Are there programs/practices that are not effective and need to be changed?

The present model of legal representation in which parents rarely communicate with their attorneys outside of the court is not effective. Nor is it fair to the parent. A private party who hires an attorney would expect and would get much more! Child welfare interventions geared toward changing the behavior of abusive parents are not effective for parents who are not abusive, but are unable to meet all of the needs of their children due to the limitations of poverty and the despair and chaos that accompany it.

What programs/practices need to be added to make reunifications more likely or successful?

Support to parents that begins with a multi-disciplinary legal team can make a huge difference. Having the public child welfare agency build community-based services and supports can also make a difference. The needs of families in poverty cannot be addressed by the child welfare organization and their contracted providers alone. The community based service providers and peer supports must be independent and not tied to the state through the state’s control of contracts that can sustain or terminate the funding of these supports.

What preventive actions do you think would be most effective in avoiding the conditions that may lead to foster care?

First and foremost families must have adequate income and resources to meet their basic needs. In addition, the service providers need to be independent of the child protection agency so that the parents experience the resources as helpful and not as required. Then parents need multi-disciplinary legal advocacy and support from the moment they are reported to the child welfare agency to help them navigate a confusing and threatening maze of conflicting messages and tasks.

Do you think there are any public misconceptions about the child welfare system?

Our child welfare system is largely behind a wall of confidentiality which results in the public not understanding our failed results.
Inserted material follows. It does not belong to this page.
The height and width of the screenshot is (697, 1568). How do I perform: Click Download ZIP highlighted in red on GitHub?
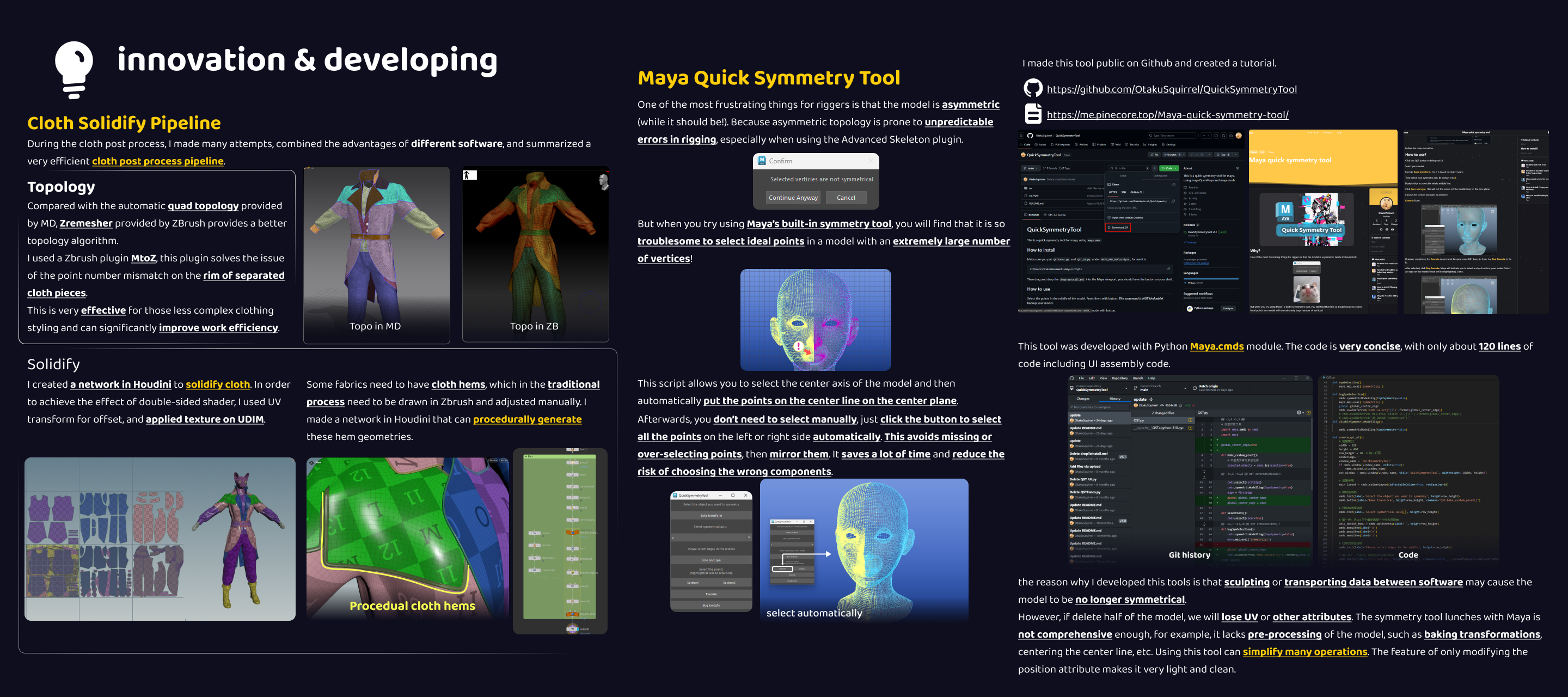point(1118,228)

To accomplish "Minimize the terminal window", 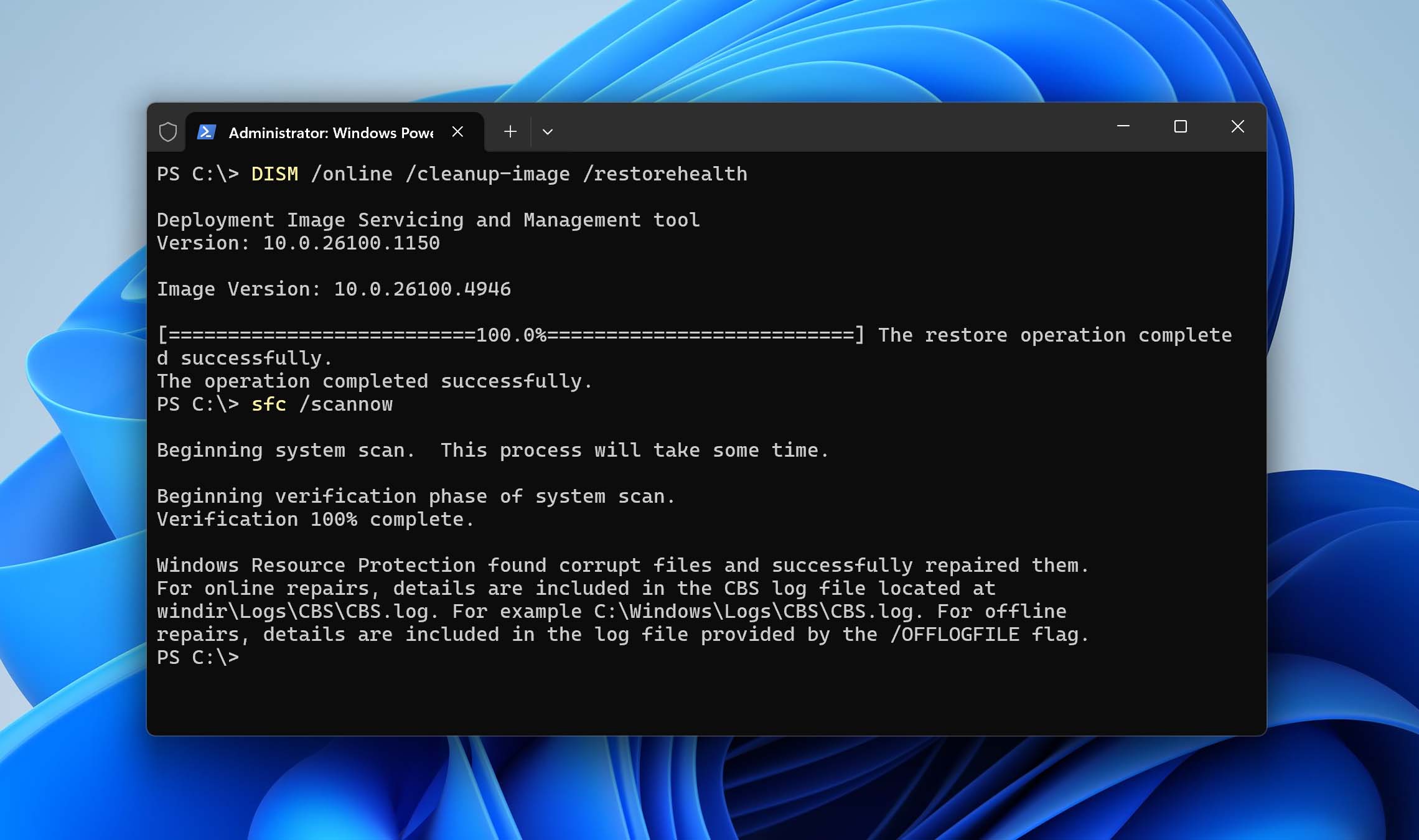I will pos(1123,126).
With good intentions, we have had decades of public policies driven by the belief that rescuing children by removing them from the families is better for children. We now have more and more evidence, that except for a small percentage of severe physical abuse and sexual abuse where removal is necessary, family support and advocacy create better results.

Is there anything else about you or your experiences that we should highlight?

I have benefited from having a personal and professional relationship with an MSW social worker who has filled in my lack of knowledge, provided a different lens when needed, and who has kept my belief in families at the forefront of the work. I am forever grateful for her wisdom. This work is truly a professional partnership of law and social work. We are also part of the growing appreciation for peer advocacy as a tool in achieving good child welfare outcomes.